Vaughn’s love of absurdist, comedic takes on the action and spy thriller, whilst initially working well for the hook of the film, eventually threaten to undermine the entire point of its material. The CGI in the fictional world as seen in the opening scenes is deliberately off, perhaps slightly bad, to suggest a cartoony, fictionalised world where everything turns out right and wanton destruction has no lasting consequences. It’s silly, camp, and that’s the point. Many have argued over the years that the Hobbit Trilogy reduced the quality of its effects to replicate Bilbo’s child-like fantasy telling in his in-story book, and this could be the same principal at play. Certainly, there’s some dodgy green-screen work with Cavill’s Agent Argylle crashing a car over Italian rooftops in pursuit of Dua Lipa’s character.
In so many sequences later on in the film, the real-world action is even more ridiculous than the imaginary, fantasy world of Elle Conway’s stories to the point of absolute stupidity. They end up being done more in a Kingsman fashion, some sequences deliberately drawing on it (especially the colourful exploding heads sequence from the first film). When they inevitably do a crossover film, they’ll argue that that was always the point. But the arc of the film is to show Elly as coming out of her shy shell to be extroverted and competent. Later action scenes are so cartoony that they undermine her new-found strength; this woman can only be capable in a silly, cartoonish, unreal world, whereas the more grounded moments of the earlier scenes show what she is ‘really’ like. She doesn’t become a woman facing danger despite fear, overcoming real, dangerous challenges; she becomes an impervious superhero we feel no danger for, everything defying every law of physics and reality even beyond the spy technology smattered throughout. What could have been an incredible combination of inventive spy thriller and personal identity inspection becomes an excuse for ‘cool’ stuff and ‘awesome’ visuals. Those are great, but only when they go hand in hand with the drama unfolding. They shouldn’t detract from your story.
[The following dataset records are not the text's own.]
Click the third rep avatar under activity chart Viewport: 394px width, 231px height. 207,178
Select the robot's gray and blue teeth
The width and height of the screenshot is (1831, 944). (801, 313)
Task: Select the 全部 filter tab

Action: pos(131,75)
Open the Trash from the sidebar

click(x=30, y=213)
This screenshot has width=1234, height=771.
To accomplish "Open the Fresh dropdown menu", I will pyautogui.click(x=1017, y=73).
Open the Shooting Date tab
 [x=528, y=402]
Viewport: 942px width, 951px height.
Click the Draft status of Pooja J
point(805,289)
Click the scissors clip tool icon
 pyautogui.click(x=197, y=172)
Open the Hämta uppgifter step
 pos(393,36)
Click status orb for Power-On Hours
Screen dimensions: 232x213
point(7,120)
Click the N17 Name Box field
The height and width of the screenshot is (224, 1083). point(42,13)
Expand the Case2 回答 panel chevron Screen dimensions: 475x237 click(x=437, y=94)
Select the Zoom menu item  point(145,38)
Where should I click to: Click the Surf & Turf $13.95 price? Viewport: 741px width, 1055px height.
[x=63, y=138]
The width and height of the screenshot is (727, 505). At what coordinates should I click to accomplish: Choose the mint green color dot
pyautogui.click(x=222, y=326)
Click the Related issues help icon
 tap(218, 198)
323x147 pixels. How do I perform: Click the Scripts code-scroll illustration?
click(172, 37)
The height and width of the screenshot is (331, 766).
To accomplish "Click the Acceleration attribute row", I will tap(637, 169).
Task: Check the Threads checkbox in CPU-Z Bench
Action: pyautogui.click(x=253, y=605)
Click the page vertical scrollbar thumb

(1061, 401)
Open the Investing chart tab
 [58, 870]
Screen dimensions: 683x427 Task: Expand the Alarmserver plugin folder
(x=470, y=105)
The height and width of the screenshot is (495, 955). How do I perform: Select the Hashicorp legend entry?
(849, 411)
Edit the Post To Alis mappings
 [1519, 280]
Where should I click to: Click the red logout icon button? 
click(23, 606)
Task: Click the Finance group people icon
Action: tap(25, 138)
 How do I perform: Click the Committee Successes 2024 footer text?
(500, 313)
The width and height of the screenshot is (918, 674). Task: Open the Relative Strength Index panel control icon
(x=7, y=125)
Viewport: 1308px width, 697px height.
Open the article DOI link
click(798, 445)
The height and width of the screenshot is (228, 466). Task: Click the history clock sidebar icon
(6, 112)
Argylle misunderstands its USP. It is a vaguely entertaining exercise in over-self-indulgence that ends up thinking that it’s smarter than it actually is. It finishes with serious Return of the King ending syndrome, and a crucial turning point in the plot which feels like it should be twenty minutes from the end is closer to forty because the story simply refuses to admit when it’s time to stop. To add insult to injury, Alfie the cat is just CGI in a good 60% of the shots he’s in, and it’s CGI that is ten times more expensive than Godzilla Minus One, and ten times worse. Perhaps if they’d given the producers the $10-15million that film got, rather than the $200m it actually had, they wouldn’t have wasted it on things they didn’t need, and resorted to thinking rather than seeing.